- _Study material_:
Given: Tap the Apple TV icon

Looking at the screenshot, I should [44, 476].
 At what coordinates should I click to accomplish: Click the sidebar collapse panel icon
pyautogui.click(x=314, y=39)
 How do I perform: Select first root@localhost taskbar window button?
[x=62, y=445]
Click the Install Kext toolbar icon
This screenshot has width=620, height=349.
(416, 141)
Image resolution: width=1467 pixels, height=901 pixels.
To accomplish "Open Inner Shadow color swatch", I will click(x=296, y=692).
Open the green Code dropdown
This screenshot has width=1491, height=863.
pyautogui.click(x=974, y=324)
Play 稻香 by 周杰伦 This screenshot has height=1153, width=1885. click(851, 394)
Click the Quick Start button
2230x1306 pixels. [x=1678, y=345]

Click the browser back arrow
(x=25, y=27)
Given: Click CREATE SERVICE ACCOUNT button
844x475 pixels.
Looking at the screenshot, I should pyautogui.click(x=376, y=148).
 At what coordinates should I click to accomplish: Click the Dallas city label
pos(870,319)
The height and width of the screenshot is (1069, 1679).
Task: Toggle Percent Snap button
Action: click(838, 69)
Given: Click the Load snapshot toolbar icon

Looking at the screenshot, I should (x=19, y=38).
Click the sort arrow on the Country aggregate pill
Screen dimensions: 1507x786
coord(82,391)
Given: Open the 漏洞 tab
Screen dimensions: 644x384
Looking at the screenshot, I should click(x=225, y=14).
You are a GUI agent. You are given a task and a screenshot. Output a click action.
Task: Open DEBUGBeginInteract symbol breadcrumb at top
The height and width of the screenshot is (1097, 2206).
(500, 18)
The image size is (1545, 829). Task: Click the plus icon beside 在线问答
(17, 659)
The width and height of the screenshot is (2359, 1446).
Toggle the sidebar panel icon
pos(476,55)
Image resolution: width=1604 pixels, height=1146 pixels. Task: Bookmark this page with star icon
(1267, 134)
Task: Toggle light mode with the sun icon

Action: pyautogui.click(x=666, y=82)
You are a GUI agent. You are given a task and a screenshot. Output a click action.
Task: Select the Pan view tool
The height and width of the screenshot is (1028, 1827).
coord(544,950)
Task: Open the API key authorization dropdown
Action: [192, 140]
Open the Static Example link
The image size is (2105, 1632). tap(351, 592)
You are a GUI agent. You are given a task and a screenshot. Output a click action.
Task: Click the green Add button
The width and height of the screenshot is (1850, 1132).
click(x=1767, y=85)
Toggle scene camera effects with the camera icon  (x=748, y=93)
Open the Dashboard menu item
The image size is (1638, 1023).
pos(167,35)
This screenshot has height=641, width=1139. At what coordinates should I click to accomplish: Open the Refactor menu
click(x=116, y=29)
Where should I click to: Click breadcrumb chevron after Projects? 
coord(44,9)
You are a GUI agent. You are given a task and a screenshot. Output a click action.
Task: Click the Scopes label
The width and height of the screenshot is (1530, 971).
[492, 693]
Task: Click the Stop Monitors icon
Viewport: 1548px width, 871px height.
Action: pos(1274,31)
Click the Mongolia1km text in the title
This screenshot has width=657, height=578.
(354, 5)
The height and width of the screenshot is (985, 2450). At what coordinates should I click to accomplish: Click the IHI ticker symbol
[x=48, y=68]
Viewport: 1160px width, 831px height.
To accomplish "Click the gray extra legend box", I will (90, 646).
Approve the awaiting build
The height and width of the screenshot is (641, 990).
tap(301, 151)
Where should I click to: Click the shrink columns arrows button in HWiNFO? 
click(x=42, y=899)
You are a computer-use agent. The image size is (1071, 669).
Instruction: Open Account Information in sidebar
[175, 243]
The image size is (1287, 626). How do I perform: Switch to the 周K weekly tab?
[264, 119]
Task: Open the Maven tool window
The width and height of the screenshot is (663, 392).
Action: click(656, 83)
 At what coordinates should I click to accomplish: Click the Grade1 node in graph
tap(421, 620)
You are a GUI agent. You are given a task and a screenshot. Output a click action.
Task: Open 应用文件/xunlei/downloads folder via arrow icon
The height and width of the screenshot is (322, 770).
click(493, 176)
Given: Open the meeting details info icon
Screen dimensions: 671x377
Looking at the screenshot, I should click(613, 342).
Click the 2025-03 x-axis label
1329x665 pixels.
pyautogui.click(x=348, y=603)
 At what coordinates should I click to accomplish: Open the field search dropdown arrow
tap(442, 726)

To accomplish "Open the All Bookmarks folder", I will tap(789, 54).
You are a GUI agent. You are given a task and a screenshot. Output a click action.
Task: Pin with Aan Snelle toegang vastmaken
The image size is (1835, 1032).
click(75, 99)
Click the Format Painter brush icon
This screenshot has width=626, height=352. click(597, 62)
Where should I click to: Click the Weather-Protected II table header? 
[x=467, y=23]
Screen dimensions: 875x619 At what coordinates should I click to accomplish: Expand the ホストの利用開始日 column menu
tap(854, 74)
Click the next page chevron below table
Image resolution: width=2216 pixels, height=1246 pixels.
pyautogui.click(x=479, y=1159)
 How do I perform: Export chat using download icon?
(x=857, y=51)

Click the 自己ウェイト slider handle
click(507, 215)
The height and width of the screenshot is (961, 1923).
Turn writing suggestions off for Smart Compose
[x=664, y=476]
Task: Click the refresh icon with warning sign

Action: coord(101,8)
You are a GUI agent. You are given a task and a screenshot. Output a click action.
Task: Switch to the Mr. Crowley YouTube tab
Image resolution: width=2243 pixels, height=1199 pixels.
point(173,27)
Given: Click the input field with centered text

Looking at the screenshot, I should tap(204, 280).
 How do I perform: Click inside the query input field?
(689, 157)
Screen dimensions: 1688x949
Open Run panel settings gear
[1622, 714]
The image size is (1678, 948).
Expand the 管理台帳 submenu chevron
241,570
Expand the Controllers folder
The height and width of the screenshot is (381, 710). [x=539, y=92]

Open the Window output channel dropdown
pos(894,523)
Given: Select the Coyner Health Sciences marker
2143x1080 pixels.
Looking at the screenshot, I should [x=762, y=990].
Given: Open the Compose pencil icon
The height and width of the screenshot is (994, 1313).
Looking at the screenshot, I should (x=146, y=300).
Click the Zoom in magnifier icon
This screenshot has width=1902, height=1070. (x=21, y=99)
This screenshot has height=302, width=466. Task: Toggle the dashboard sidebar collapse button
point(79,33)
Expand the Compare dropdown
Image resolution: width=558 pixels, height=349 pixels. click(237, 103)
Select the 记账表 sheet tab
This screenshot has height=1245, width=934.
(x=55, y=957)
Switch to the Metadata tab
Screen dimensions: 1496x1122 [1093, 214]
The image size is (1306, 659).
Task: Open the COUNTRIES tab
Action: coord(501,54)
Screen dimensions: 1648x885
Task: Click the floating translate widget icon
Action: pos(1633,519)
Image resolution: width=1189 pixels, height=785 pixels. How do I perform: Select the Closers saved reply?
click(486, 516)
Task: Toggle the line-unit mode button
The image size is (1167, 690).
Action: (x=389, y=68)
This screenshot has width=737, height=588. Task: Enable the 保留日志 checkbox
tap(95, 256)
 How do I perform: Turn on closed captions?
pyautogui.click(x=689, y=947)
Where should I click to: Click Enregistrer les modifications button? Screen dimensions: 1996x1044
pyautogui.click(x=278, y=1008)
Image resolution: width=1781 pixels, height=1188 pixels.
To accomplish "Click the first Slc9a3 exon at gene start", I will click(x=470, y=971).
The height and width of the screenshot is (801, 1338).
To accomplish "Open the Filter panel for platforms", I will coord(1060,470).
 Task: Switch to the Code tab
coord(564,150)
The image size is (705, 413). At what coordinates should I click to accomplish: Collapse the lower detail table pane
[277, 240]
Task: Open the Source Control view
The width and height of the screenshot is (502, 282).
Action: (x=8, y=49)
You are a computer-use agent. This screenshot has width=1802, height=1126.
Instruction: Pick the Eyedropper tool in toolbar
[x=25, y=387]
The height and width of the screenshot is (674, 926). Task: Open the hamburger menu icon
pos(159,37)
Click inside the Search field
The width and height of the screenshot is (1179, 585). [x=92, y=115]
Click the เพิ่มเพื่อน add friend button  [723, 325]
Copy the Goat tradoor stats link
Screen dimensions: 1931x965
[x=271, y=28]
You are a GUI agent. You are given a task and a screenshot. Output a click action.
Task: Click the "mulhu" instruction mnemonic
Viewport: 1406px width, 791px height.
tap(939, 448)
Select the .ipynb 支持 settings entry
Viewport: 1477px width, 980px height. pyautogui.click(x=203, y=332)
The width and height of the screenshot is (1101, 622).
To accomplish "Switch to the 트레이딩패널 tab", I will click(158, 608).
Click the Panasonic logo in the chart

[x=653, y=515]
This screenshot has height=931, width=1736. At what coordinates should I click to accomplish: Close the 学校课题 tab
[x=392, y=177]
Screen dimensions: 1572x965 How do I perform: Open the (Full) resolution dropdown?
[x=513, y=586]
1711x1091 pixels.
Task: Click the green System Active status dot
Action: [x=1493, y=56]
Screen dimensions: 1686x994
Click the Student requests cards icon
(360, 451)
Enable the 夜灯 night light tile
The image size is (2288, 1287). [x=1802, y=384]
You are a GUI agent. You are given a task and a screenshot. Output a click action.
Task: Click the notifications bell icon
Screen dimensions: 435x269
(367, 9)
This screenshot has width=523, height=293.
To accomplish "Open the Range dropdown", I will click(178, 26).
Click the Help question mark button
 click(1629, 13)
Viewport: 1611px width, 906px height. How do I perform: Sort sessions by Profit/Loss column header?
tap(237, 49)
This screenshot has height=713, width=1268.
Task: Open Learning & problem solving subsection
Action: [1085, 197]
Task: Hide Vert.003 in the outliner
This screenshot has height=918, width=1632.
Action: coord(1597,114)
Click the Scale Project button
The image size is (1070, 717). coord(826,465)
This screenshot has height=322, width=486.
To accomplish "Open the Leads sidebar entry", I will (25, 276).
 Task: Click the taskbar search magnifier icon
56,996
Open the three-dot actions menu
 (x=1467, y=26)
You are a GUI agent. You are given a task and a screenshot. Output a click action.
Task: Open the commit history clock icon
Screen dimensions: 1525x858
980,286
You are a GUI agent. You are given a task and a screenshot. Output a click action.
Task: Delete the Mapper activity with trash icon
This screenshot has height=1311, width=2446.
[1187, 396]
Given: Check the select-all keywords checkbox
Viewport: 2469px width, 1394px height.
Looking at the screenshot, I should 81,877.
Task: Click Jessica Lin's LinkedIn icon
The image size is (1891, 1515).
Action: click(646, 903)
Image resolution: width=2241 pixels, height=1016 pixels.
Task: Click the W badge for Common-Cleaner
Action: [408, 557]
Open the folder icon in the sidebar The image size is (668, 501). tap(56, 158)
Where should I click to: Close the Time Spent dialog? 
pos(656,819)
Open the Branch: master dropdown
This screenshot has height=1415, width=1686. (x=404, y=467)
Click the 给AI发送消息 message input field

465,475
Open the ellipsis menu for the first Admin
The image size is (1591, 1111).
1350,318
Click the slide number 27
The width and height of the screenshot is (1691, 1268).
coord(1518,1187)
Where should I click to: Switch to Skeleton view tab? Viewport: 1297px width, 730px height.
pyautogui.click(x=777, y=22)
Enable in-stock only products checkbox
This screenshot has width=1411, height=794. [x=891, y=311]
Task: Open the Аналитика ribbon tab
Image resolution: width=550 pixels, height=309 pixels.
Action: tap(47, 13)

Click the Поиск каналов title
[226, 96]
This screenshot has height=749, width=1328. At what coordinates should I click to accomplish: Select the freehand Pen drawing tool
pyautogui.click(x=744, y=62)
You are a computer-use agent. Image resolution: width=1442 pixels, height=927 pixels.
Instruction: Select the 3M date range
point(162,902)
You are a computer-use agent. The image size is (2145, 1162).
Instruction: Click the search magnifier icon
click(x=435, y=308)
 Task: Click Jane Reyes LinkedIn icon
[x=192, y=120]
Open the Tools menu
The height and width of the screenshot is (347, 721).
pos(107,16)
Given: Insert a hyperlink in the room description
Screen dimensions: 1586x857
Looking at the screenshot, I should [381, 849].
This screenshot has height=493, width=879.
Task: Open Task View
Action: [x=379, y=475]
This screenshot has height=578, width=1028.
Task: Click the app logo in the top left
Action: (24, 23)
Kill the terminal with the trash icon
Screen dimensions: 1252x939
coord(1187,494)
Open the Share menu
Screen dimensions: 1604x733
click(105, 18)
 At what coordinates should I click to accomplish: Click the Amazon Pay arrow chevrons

- _What to do_: Within the listing above, the range opens at the line with "Task: Select the Pan view tool" and closes at the line with "Task: Click the Stop Monitors icon". Reproduce exactly the lines of that range, including both ends.

- _Reply_:
Task: Select the Pan view tool
The height and width of the screenshot is (1028, 1827).
coord(544,950)
Task: Open the API key authorization dropdown
Action: [192, 140]
Open the Static Example link
The image size is (2105, 1632). tap(351, 592)
You are a GUI agent. You are given a task and a screenshot. Output a click action.
Task: Click the green Add button
The width and height of the screenshot is (1850, 1132).
click(x=1767, y=85)
Toggle scene camera effects with the camera icon  (x=748, y=93)
Open the Dashboard menu item
The image size is (1638, 1023).
pos(167,35)
This screenshot has height=641, width=1139. At what coordinates should I click to accomplish: Open the Refactor menu
click(x=116, y=29)
Where should I click to: Click breadcrumb chevron after Projects? 
coord(44,9)
You are a GUI agent. You are given a task and a screenshot. Output a click action.
Task: Click the Scopes label
The width and height of the screenshot is (1530, 971).
[492, 693]
Task: Click the Stop Monitors icon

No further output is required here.